*WHAT THIS TASK INVOLVES:*
Arrange the lines from the one containing "You are a computer-use agent. 169x191 pixels." through the end of the rows as a Markdown table with the columns No. and Line, skipping blank lines. Leave the pictures out of the table.

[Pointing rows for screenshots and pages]
-------

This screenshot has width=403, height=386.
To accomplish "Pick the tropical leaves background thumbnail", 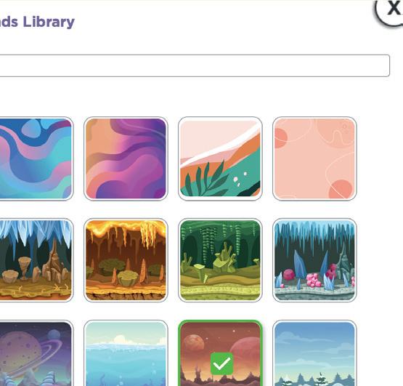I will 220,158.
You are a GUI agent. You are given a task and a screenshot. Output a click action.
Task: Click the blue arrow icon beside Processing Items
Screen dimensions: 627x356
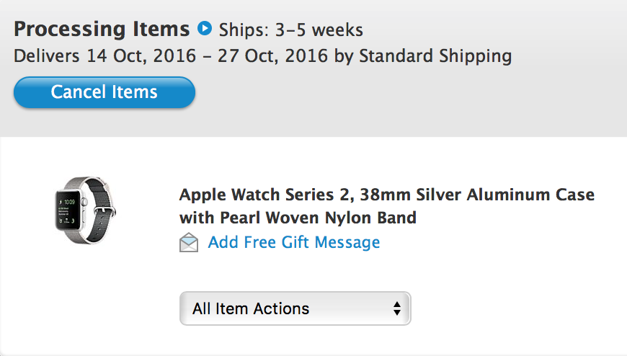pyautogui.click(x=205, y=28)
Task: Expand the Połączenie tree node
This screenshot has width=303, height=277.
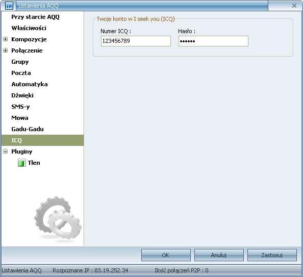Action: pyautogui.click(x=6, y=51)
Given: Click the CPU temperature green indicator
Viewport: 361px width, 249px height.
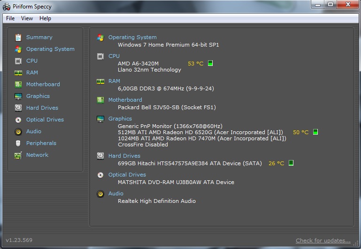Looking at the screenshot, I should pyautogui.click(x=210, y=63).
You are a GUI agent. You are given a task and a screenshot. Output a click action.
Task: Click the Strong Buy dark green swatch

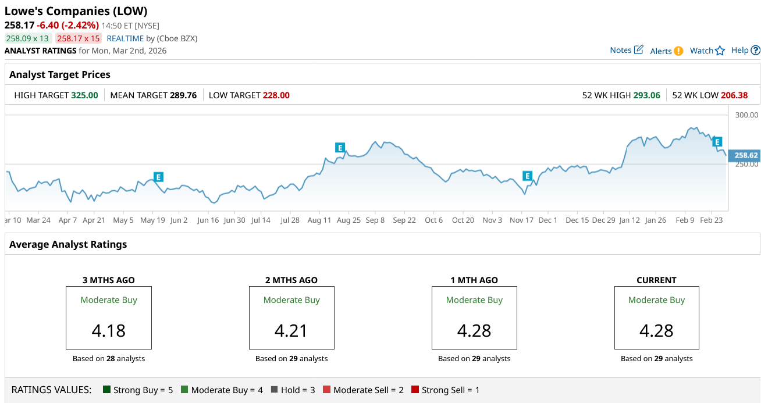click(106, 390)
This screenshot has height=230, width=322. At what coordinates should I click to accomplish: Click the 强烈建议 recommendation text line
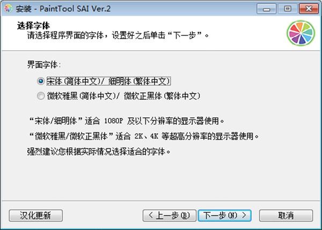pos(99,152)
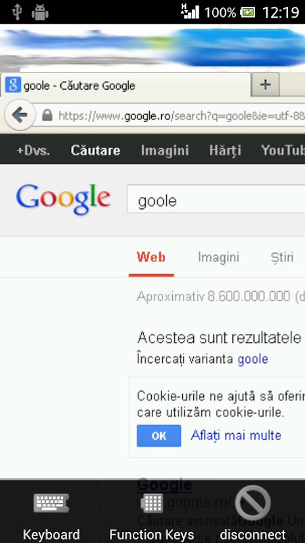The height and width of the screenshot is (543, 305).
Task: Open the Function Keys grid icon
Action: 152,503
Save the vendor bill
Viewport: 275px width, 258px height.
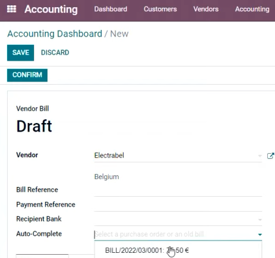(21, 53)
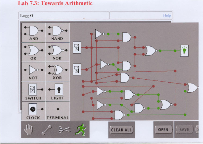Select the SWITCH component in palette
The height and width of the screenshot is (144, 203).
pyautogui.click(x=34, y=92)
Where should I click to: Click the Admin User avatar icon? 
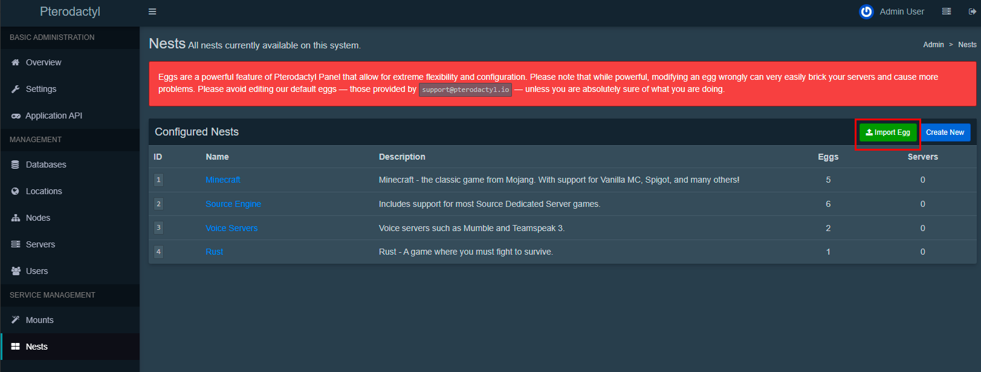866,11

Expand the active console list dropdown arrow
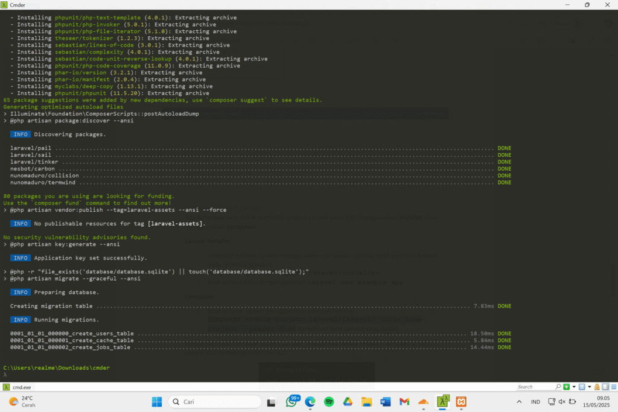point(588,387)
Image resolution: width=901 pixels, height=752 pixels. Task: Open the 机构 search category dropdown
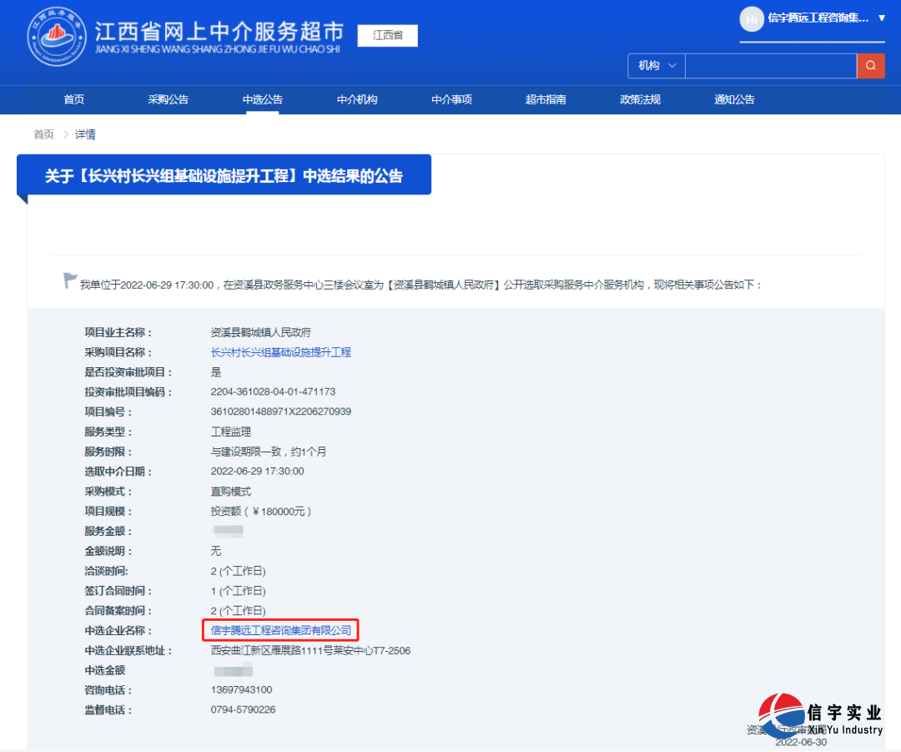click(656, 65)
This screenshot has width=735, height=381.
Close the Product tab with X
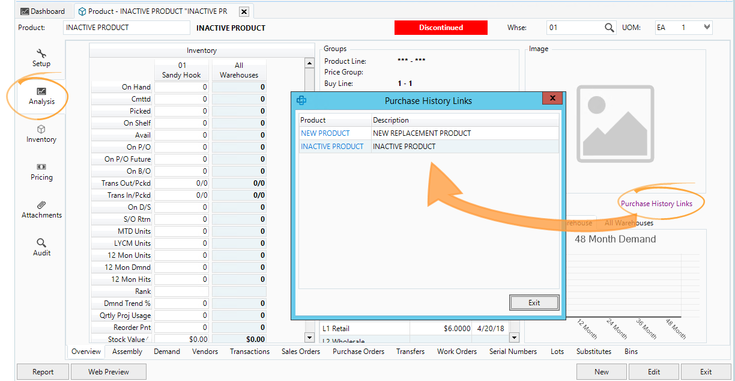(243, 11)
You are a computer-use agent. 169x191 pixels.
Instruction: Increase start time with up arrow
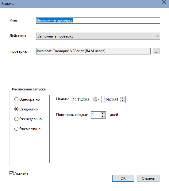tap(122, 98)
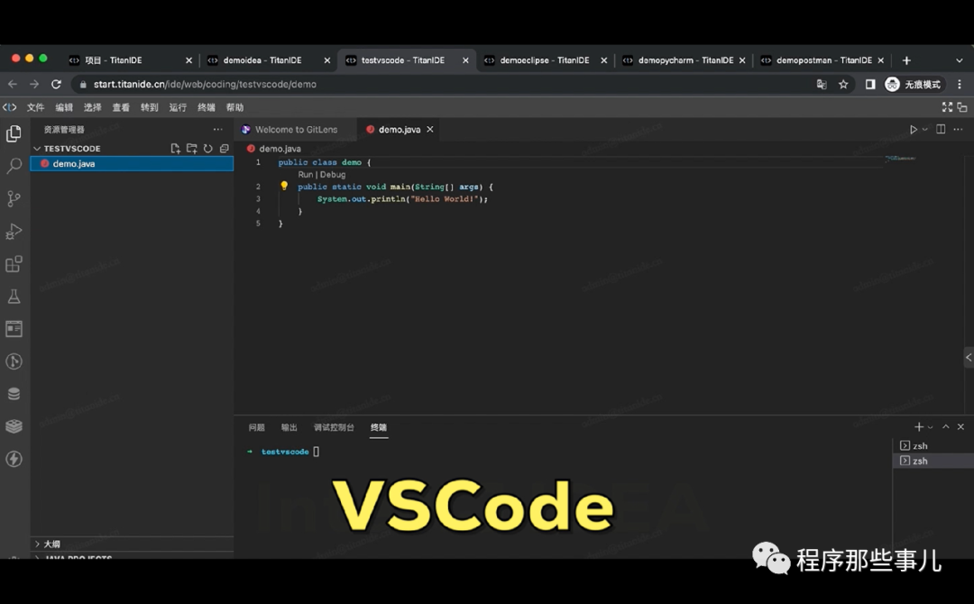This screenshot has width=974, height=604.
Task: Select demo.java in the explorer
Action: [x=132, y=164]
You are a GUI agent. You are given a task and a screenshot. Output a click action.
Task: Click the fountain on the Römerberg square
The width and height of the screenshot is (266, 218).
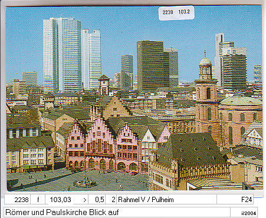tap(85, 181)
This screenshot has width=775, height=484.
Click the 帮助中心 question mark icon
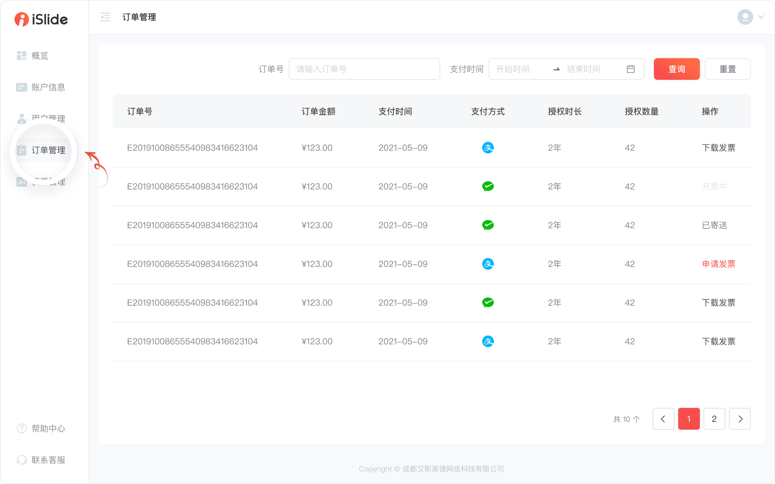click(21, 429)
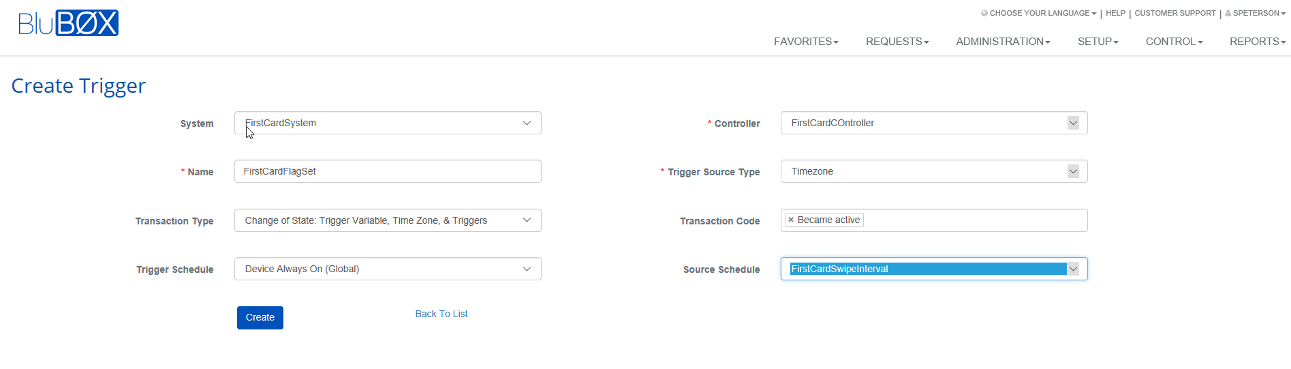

-------

*SOLUTION TO THIS PROBLEM:*
| No. | Line |
|---|---|
| 1 | You are a computer-use agent. 169x191 pixels. |
| 2 | Instruction: Increase start time with up arrow |
| 3 | tap(122, 98) |
| 4 | This screenshot has width=974, height=604. |
| 5 | Task: Select demo.java in the explorer |
| 6 | Action: [x=132, y=164] |
| 7 | You are a GUI agent. You are given a task and a screenshot. Output a click action. |
| 8 | Task: Click the fountain on the Römerberg square |
| 9 | The width and height of the screenshot is (266, 218). |
| 10 | tap(85, 181) |
| 11 | This screenshot has width=775, height=484. |
| 12 | Click the 帮助中心 question mark icon |
| 13 | click(21, 429) |